Segment Start: Information supplied

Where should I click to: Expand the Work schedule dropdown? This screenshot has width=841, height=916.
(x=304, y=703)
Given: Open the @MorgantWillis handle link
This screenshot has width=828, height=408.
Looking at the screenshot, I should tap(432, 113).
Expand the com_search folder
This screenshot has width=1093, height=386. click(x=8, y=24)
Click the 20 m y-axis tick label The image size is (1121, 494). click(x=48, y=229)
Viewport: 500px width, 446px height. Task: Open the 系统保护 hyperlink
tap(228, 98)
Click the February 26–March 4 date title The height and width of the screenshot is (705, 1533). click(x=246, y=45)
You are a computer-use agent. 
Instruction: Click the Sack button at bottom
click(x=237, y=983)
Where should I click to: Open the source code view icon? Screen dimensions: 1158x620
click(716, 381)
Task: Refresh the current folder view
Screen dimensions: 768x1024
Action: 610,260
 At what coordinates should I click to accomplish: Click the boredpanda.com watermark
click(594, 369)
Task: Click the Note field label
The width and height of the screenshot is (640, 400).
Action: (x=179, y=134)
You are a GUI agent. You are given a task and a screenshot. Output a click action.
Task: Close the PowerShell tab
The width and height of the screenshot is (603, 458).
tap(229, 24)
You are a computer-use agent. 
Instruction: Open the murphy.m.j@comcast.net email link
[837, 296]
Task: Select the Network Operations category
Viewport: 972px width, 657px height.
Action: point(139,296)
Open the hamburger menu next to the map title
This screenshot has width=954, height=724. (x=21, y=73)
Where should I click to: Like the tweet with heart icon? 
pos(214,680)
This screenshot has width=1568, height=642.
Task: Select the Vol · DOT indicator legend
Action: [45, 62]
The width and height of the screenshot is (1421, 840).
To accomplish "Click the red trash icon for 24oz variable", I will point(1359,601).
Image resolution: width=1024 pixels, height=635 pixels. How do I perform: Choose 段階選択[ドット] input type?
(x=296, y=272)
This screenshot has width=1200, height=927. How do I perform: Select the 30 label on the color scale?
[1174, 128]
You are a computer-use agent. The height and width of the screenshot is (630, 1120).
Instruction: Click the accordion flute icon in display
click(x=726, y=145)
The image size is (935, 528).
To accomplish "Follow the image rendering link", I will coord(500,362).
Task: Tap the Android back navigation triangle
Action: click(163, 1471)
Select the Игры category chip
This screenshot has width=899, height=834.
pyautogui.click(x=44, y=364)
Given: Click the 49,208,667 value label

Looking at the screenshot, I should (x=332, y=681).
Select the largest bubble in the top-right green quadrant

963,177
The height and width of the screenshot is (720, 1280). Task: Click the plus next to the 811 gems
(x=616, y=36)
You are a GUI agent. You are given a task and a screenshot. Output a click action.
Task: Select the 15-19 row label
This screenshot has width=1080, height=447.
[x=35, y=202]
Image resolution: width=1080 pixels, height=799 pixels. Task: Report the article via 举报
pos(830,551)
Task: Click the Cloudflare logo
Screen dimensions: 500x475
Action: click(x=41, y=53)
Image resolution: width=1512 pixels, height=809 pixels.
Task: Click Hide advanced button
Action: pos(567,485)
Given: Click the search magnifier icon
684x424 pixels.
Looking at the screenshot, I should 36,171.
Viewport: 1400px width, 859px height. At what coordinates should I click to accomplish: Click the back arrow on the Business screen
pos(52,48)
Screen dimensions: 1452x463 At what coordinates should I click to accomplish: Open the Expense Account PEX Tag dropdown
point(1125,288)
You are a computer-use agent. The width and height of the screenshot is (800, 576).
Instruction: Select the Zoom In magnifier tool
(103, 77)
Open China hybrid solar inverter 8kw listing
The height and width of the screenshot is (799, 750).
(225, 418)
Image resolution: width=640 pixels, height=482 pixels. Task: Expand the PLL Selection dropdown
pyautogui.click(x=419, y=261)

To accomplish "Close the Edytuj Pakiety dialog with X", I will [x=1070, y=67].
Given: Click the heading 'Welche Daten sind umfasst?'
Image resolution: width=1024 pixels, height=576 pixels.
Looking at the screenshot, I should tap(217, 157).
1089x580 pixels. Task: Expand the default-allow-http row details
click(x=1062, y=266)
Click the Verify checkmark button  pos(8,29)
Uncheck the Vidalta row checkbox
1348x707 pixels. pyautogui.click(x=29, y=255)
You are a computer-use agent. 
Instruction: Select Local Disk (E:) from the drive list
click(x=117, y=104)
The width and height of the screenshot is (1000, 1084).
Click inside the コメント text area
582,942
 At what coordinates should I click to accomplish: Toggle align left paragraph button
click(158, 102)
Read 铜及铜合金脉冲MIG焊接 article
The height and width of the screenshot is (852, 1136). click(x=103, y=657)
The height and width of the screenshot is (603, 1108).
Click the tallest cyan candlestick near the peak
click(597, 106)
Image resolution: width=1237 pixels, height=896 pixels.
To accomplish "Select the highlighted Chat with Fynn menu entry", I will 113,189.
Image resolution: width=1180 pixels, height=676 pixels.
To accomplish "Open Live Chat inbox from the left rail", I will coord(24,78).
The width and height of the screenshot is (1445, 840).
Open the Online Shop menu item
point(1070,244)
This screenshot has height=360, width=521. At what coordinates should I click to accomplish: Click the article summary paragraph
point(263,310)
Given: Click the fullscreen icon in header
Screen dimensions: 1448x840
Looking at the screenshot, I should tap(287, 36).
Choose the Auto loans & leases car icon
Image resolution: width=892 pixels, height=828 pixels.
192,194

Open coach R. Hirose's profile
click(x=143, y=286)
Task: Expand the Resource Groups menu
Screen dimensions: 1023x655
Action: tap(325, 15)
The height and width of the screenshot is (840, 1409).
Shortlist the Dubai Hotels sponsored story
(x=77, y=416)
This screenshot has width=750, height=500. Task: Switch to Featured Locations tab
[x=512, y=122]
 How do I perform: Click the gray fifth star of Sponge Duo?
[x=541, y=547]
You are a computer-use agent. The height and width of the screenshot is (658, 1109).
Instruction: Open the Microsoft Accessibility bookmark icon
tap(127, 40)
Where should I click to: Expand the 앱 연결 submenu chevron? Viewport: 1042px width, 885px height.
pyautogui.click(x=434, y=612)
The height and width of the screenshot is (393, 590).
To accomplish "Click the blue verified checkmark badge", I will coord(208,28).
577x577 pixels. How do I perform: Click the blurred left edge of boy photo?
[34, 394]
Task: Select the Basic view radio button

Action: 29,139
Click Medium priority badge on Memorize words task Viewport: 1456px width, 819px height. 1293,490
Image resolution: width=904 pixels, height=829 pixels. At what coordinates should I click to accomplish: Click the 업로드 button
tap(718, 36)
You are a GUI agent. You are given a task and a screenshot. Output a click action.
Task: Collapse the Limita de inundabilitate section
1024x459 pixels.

Segment End: Information supplied

### Task objective
Lines containing "badge" in the listing: how many are there? Answer with the number only.

### Written response
2